Differentiating cerebral cortical neurons to decipher molecular mechanisms of neurodegeneration

A research team led by Professor Haruhisa Inoue (Department of Cell Growth and Differentiation) derived iPS cells (iPSC) from α-synucleinopathy patients with early-onset familial Parkinson's disease (PD) carrying the α-synuclein (SNCA) A53T mutation and differentiated them into cerebral cortical neurons in an attempt to decipher the underlying molecular mechanisms involved in neurodegeneration to develop new therapies for the devastating disease.

The paper is published in the journal Molecular Brain.

α-Synucleinopathies encompass a group of neurological diseases such as PD and dementia with Lewy bodies characterized by the pathogenic accumulation and aggregation of α-synuclein. These diseases affect different brain regions leading to motor, cognitive, and behavioral deficits.

The research team first established several independent iPSC lines from two patients with the A53T mutation in the SNCA gene, associated with familial PD, and three healthy volunteers. Next, the researchers differentiated those iPSCs into cortical excitatory neurons with a commonly used direct conversion protocol.

After confirming the generation of mature cortical neurons, the researchers observed increased α-synuclein accumulation and aggregation in α-synucleinopathy patient iPSC-derived neurons. Conversely, reduced neurite length and increased apoptosis were observed in α-synucleinopathy neurons, suggesting mutant α-synuclein reduced neuronal health and viability.

To investigate the responsible pathological mechanisms in detail, the research team compared the gene expression profile of healthy and α-synucleinopathy neurons by RNA sequencing. Notably, the transcriptomes of independently derived α-synucleinopathy neurons showed high similarity and were distinct from the health neurons.

The expression of more than 150 genes was significantly altered between healthy and α-synucleinopathy neurons. Correspondingly, bioinformatic analysis suggested various biological processes were likely dysregulated in α-synucleinopathy neurons. In particular, the MAP kinase pathway was predicted to be upregulated and may be involved with the observed reduced neurite length and enhanced neurotoxicity.

The researchers thus focused on the MAP kinase pathway by examining key proteins involved in its regulation and their activation status. Remarkably, whereas p38 was mostly unaltered in α-synucleinopathy neurons, the researchers found ERK1/2 and JNK to be hyperactivated in α-synucleinopathy neurons.

To assess whether the aberrant activation of ERK1/2 and JNK pathways is involved in the reduced viability of α-synucleinopathy neurons, the research team treated α-synucleinopathy neurons with varying doses of PD98059 or SP600125, selective inhibitors against ERK1/2 and JNK, respectively, and examined for apoptotic activation.

Remarkably, ERK1/2 or JNK inhibition was observed to significantly reduce caspase-3/7 activation, a hallmark of apoptosis, by nearly 50%, thus suggesting that the pathologic activation of these two MAP kinases in α-synucleinopathy neurons contributes substantially to their demise.
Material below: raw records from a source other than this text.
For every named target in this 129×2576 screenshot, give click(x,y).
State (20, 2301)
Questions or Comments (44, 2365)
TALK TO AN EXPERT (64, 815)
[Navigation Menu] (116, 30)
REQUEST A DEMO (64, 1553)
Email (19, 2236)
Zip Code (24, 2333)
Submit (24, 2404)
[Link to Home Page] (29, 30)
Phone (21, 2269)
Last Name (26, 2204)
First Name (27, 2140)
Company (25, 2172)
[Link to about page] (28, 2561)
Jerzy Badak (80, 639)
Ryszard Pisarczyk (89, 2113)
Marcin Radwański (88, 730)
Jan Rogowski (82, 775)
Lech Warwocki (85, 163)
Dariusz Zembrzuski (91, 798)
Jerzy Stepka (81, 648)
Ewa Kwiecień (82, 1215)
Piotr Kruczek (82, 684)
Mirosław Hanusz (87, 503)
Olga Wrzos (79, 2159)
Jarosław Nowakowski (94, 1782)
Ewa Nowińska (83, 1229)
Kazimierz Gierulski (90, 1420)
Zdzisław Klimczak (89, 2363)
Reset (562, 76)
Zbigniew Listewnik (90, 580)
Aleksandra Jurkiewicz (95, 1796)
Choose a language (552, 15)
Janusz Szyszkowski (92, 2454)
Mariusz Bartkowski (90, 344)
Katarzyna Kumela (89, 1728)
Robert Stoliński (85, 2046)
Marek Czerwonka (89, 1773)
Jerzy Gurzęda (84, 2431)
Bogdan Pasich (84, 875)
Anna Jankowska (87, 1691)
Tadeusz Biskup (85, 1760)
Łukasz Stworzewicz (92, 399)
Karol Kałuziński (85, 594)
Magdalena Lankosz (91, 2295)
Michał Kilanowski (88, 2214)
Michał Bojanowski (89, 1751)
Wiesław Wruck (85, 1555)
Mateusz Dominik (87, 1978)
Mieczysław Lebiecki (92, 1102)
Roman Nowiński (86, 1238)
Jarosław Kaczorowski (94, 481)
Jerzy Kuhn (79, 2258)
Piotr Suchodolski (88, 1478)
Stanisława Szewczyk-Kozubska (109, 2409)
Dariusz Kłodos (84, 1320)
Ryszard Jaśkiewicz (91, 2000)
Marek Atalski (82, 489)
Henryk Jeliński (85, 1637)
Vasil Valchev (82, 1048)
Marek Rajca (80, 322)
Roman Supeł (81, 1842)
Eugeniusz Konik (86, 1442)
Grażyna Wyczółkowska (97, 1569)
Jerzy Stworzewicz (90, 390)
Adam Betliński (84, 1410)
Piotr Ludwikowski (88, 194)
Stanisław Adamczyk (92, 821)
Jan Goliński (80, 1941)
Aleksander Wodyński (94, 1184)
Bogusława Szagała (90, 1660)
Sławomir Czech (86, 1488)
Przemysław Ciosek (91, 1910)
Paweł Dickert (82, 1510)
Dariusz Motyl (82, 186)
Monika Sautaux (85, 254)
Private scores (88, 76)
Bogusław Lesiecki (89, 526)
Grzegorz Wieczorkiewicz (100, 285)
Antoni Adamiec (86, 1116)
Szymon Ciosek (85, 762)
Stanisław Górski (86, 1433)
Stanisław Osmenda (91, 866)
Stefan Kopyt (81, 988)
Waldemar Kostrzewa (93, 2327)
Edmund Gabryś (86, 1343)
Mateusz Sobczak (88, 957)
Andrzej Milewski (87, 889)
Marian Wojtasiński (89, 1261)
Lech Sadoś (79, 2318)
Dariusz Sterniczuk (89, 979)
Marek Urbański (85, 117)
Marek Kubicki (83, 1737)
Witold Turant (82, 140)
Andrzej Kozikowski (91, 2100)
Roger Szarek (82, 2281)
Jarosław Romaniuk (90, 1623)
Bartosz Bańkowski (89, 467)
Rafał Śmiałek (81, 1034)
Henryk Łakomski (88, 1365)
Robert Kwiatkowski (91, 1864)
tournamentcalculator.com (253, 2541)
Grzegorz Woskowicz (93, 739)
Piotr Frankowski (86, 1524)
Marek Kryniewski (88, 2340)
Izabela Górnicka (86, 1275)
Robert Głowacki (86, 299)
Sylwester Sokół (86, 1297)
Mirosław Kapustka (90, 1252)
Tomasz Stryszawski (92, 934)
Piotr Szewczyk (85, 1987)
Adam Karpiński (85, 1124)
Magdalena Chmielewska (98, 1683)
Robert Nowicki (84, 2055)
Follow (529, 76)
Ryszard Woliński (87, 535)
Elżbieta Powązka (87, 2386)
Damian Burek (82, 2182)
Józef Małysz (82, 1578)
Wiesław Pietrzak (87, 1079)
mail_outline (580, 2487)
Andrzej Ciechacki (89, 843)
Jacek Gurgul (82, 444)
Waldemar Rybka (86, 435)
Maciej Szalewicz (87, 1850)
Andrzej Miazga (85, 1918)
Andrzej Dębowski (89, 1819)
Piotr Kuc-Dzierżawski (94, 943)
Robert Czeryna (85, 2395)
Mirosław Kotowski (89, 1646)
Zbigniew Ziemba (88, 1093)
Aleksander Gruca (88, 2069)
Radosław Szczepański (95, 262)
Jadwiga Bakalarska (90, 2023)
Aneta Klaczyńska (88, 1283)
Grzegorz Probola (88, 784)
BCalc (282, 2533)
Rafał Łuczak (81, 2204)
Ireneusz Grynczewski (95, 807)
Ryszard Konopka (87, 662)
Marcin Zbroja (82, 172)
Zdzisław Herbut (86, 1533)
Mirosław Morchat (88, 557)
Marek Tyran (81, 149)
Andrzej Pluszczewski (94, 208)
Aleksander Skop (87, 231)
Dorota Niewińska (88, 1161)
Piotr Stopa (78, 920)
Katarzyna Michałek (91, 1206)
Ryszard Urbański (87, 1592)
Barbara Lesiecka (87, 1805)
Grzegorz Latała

This study was the first to connect aberrant ERK1/2 and JNK overactivation and increase cell death of α-synucleinopathy cortical neurons.

Previous animal studies have suggested the involvement of those pathways in the neurodegeneration occurring in the nigrostriatal pathways. However, since most animal α-synucleinopathy models do not fully recapitulate the human pathology, cortical alterations are rarely observed. Therefore, the research team could better model certain aspects of α-synucleinopathy pathology by using patient-specific iPSC-derived cortical neurons.

The research team expects to expand on this work and create a high-throughput screening platform based on patient-specific iPSC-derived cortical neurons to perform chemical and genetic screens and identify previously unknown disease modifiers as potential new drugs and therapeutic targets.